Each record is to be given again precisely as written.

── Extracted records ──

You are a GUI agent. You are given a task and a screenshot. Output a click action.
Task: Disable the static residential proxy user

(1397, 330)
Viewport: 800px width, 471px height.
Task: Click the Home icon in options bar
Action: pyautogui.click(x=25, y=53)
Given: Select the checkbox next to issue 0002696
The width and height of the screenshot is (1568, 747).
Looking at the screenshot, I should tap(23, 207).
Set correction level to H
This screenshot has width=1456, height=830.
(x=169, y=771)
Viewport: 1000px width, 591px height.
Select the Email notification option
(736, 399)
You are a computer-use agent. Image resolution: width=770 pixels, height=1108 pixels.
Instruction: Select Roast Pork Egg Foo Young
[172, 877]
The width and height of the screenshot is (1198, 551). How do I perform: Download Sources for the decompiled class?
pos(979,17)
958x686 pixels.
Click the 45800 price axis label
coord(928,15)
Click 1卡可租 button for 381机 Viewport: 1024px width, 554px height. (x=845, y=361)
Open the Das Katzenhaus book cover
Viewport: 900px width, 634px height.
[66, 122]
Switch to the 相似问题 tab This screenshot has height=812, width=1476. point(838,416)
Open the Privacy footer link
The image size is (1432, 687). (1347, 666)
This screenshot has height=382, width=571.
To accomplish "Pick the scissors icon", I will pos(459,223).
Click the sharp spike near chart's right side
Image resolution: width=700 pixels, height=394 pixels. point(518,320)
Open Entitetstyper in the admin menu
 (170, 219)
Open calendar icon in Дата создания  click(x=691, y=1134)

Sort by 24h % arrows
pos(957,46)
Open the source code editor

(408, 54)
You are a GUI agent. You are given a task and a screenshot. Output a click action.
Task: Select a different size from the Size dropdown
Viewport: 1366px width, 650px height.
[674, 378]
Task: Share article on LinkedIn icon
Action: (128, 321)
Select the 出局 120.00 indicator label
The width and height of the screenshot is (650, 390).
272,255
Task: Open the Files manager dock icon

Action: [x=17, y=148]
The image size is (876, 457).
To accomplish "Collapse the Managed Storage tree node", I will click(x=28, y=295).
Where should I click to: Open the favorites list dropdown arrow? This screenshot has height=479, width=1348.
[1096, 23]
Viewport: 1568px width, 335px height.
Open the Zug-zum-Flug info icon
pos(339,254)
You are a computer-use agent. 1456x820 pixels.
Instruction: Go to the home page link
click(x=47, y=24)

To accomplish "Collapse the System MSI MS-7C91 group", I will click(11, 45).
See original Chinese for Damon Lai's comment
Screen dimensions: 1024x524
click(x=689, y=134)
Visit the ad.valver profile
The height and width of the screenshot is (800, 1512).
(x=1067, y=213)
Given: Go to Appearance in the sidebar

───

§ **Result for this exercise**
You are a GUI agent. You are given a task and a screenshot. Output a click action.
Task: Disable the static residential proxy user

(1397, 330)
Viewport: 800px width, 471px height.
Task: Click the Home icon in options bar
Action: pyautogui.click(x=25, y=53)
Given: Select the checkbox next to issue 0002696
The width and height of the screenshot is (1568, 747).
Looking at the screenshot, I should tap(23, 207).
Set correction level to H
This screenshot has width=1456, height=830.
(x=169, y=771)
Viewport: 1000px width, 591px height.
Select the Email notification option
(736, 399)
You are a computer-use agent. Image resolution: width=770 pixels, height=1108 pixels.
Instruction: Select Roast Pork Egg Foo Young
[172, 877]
The width and height of the screenshot is (1198, 551). How do I perform: Download Sources for the decompiled class?
pos(979,17)
958x686 pixels.
Click the 45800 price axis label
coord(928,15)
Click 1卡可租 button for 381机 Viewport: 1024px width, 554px height. (x=845, y=361)
Open the Das Katzenhaus book cover
Viewport: 900px width, 634px height.
[66, 122]
Switch to the 相似问题 tab This screenshot has height=812, width=1476. point(838,416)
Open the Privacy footer link
The image size is (1432, 687). (1347, 666)
This screenshot has height=382, width=571.
To accomplish "Pick the scissors icon", I will pos(459,223).
Click the sharp spike near chart's right side
Image resolution: width=700 pixels, height=394 pixels. point(518,320)
Open Entitetstyper in the admin menu
 (170, 219)
Open calendar icon in Дата создания  click(x=691, y=1134)

Sort by 24h % arrows
pos(957,46)
Open the source code editor

(408, 54)
You are a GUI agent. You are given a task and a screenshot. Output a click action.
Task: Select a different size from the Size dropdown
Viewport: 1366px width, 650px height.
[674, 378]
Task: Share article on LinkedIn icon
Action: (128, 321)
Select the 出局 120.00 indicator label
The width and height of the screenshot is (650, 390).
272,255
Task: Open the Files manager dock icon

Action: [x=17, y=148]
The image size is (876, 457).
To accomplish "Collapse the Managed Storage tree node", I will click(x=28, y=295).
Where should I click to: Open the favorites list dropdown arrow? This screenshot has height=479, width=1348.
[1096, 23]
Viewport: 1568px width, 335px height.
Open the Zug-zum-Flug info icon
pos(339,254)
You are a computer-use agent. 1456x820 pixels.
Instruction: Go to the home page link
click(x=47, y=24)

To accomplish "Collapse the System MSI MS-7C91 group", I will click(11, 45).
See original Chinese for Damon Lai's comment
Screen dimensions: 1024x524
click(x=689, y=134)
Visit the ad.valver profile
The height and width of the screenshot is (800, 1512).
(x=1067, y=213)
Given: Go to Appearance in the sidebar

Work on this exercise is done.